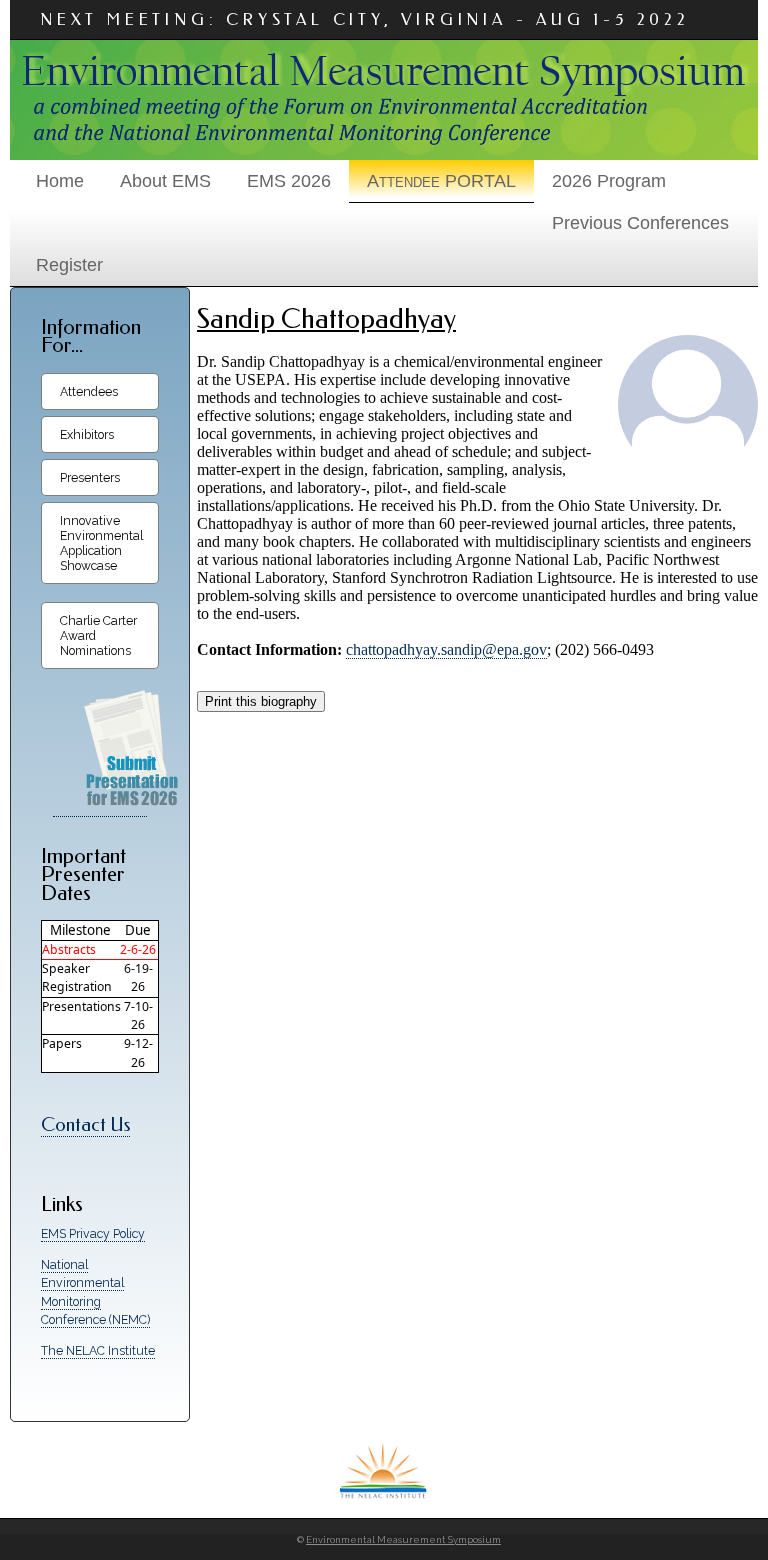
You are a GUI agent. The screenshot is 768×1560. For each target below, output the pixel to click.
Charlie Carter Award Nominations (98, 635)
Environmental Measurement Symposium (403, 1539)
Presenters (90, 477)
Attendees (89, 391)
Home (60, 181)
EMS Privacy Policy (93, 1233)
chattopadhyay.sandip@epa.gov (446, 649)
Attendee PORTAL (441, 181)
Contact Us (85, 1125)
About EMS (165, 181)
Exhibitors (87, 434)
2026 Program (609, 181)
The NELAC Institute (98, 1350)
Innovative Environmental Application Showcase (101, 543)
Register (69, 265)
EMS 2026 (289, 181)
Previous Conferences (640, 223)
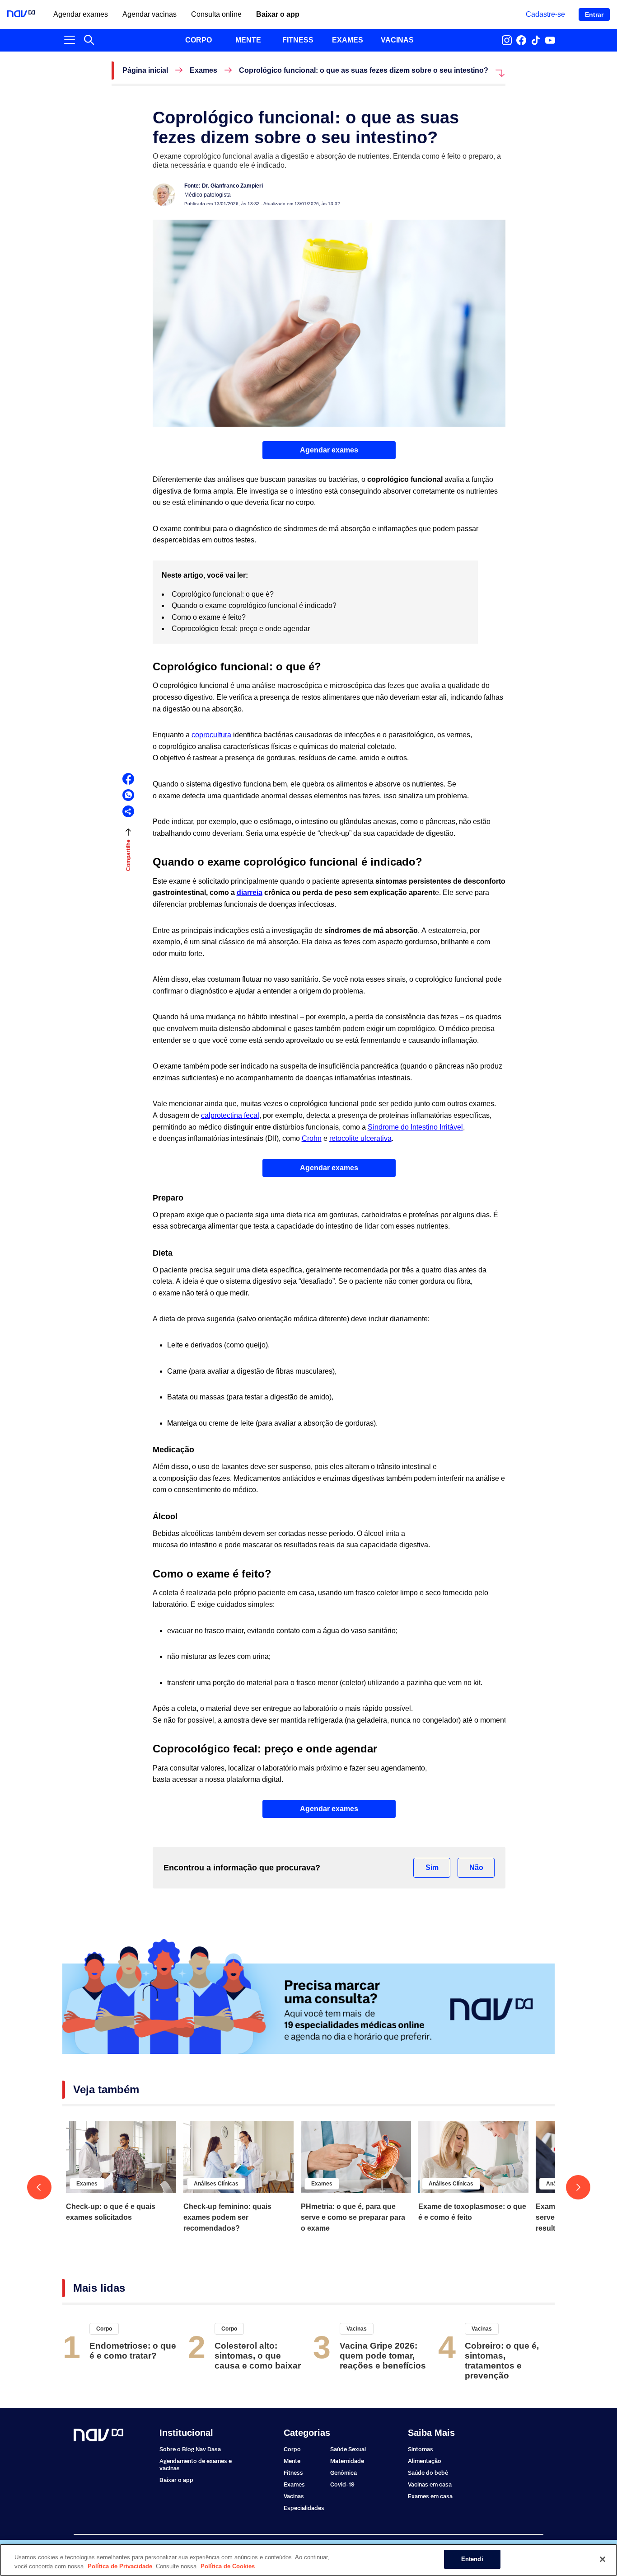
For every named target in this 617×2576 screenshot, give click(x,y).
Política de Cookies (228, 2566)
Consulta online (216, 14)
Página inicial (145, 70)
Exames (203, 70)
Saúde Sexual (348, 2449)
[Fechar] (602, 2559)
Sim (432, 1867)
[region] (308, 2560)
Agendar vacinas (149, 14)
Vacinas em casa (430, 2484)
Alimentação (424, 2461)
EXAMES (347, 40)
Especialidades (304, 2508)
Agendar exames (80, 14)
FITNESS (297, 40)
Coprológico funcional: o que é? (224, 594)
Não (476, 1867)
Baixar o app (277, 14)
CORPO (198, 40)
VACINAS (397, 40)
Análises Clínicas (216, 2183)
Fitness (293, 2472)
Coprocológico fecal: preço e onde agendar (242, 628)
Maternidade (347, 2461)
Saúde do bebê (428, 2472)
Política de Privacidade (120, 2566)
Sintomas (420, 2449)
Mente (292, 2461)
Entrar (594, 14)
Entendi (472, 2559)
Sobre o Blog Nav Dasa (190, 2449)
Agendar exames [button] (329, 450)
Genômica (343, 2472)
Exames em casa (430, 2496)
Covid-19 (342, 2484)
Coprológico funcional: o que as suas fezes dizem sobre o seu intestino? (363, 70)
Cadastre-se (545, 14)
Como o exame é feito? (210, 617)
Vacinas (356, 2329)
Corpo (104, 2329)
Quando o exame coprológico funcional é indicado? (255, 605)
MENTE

▶ EXERCISE DIRECTIONS
Give back, word for word, only the lines from the one containing "Exames em casa (430, 2496)" through the closing line of the entries.

▶ THE COMPLETED TASK
Exames em casa (430, 2496)
Covid-19 (342, 2484)
Coprológico funcional: o que as suas fezes dizem sobre o seu intestino? (363, 70)
Cadastre-se (545, 14)
Como o exame é feito? (210, 617)
Vacinas (356, 2329)
Corpo (104, 2329)
Quando o exame coprológico funcional é indicado? (255, 605)
MENTE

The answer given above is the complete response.